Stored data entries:
──────────

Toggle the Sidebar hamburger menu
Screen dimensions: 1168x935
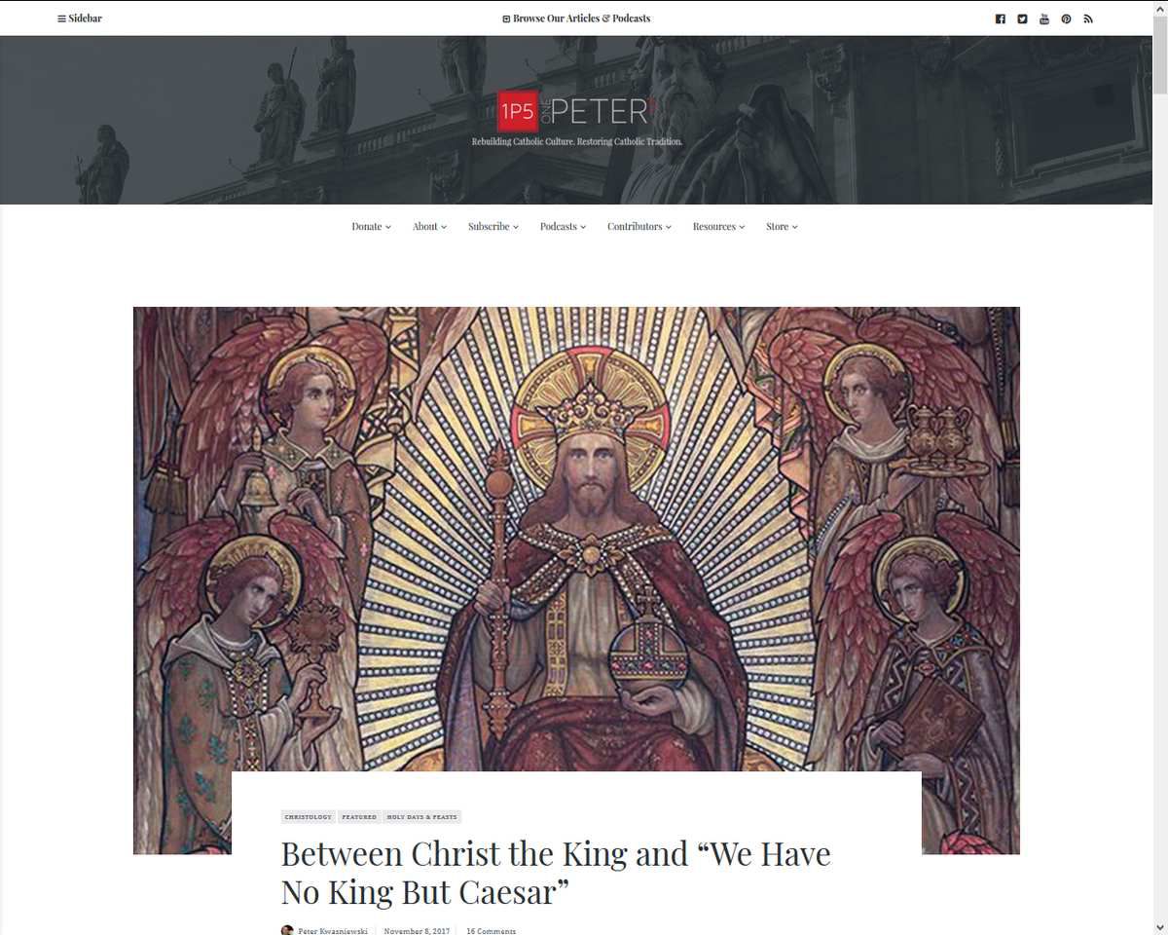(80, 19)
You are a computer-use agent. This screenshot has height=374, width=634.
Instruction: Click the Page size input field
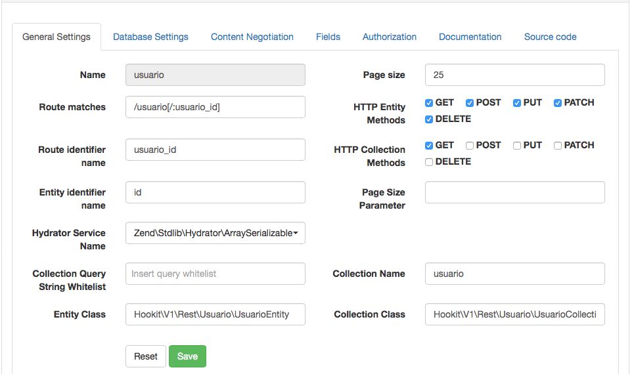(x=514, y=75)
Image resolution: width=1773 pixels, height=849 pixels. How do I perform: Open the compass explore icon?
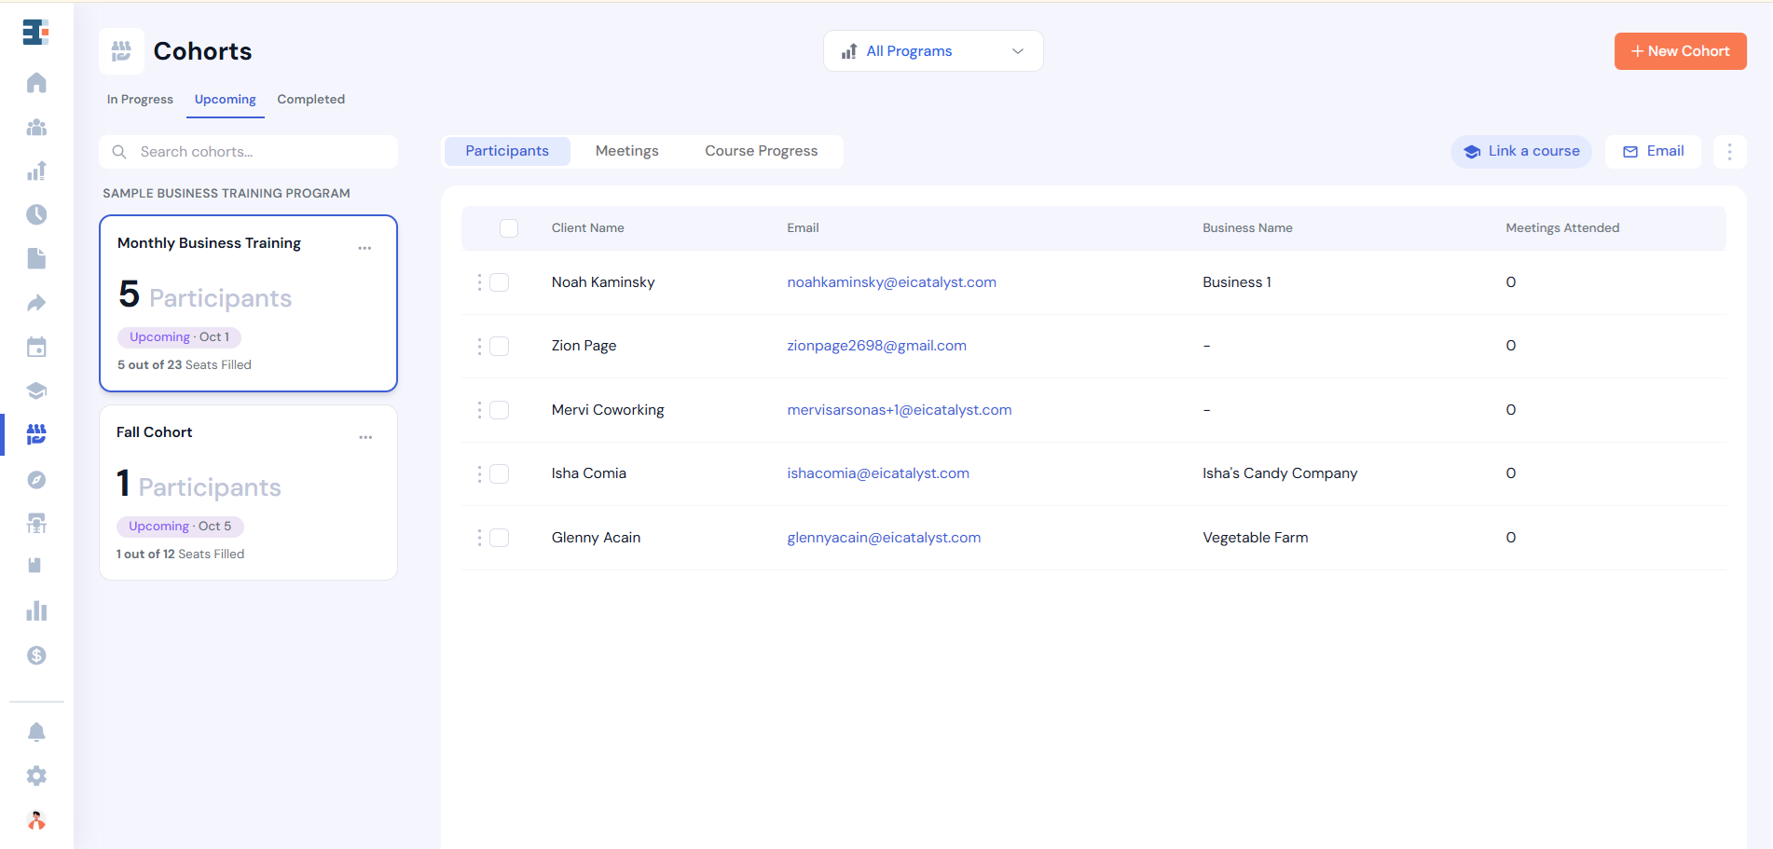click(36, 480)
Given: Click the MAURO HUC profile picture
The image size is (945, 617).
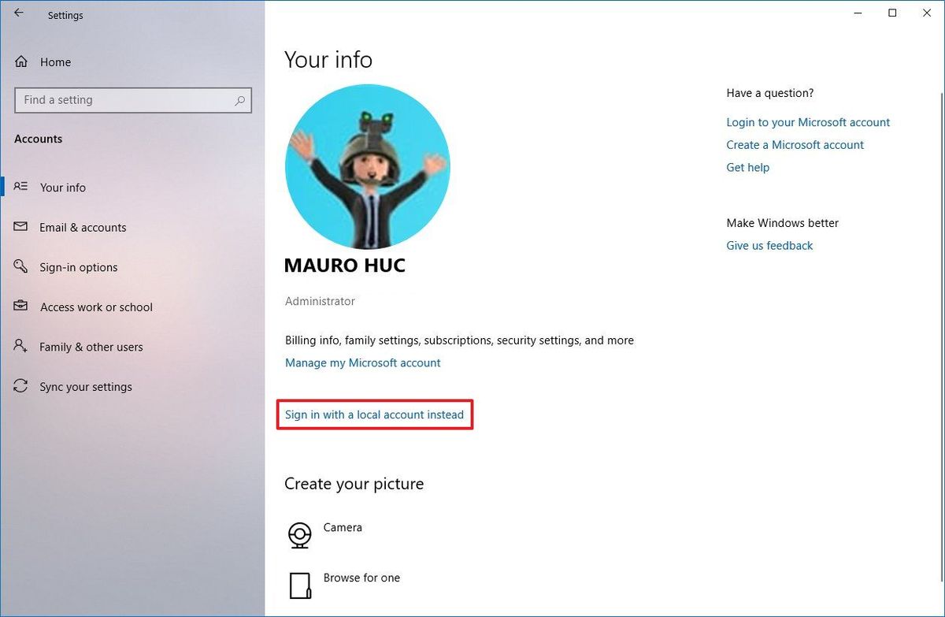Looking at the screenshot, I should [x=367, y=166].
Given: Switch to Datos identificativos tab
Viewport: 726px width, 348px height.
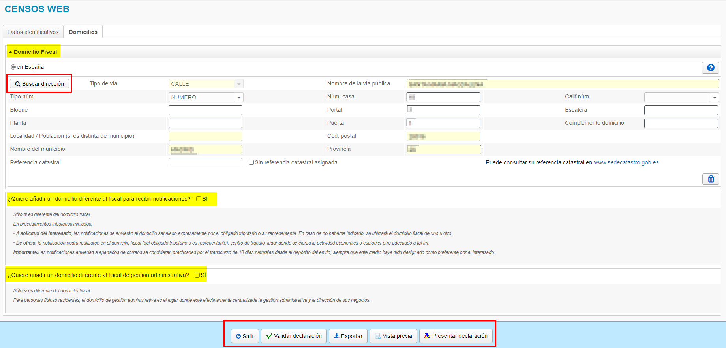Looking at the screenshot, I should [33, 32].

──────────

**Problem:** Search the entries for "Given" and copy each matching line.

**Task result:**
Given: Click the MAURO HUC profile picture
Given: Switch to Datos identificativos tab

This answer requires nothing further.